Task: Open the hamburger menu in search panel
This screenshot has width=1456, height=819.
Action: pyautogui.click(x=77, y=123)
══════════════════════════════
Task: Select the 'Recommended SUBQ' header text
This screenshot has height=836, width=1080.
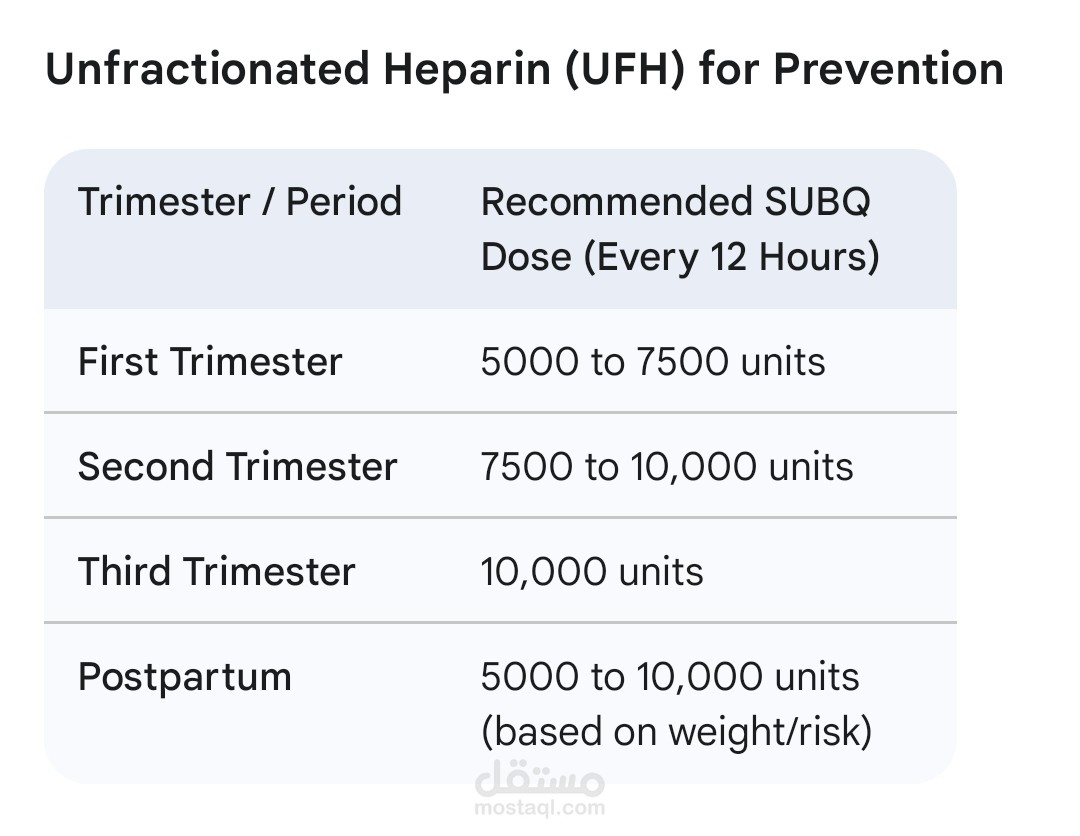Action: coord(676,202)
══════════════════════════════
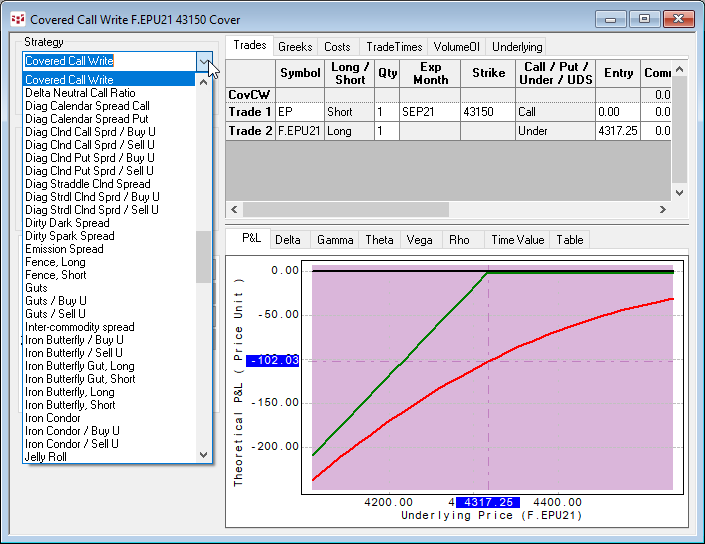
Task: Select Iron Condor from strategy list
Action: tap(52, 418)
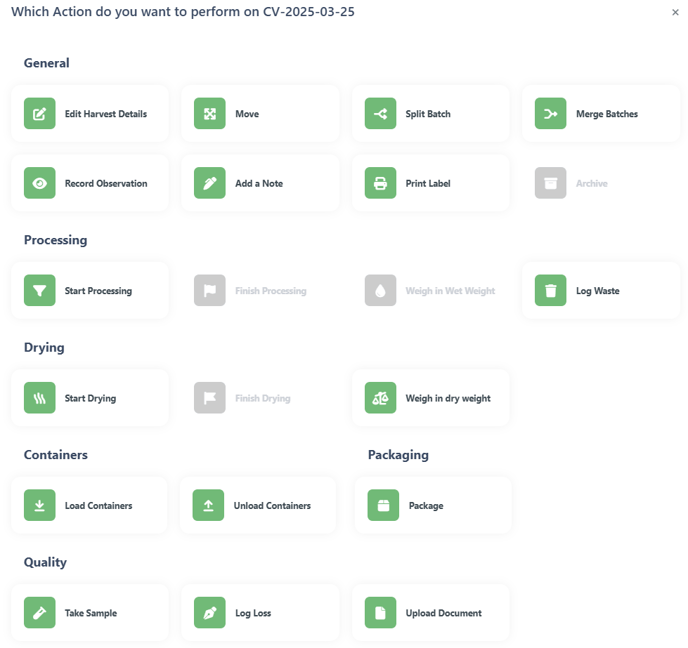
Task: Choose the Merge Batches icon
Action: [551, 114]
══════════════════════════════
• _YOUR OBJECTIVE_
Write out the entries that begin with the line containing "Task: Select the" and end with the line containing "Action: coord(676,202)", with both of those lines included. Leave the pictures out of your answer.

• _OUTPUT OF THE TASK_
Task: Select the 'Recommended SUBQ' header text
This screenshot has height=836, width=1080.
Action: coord(676,202)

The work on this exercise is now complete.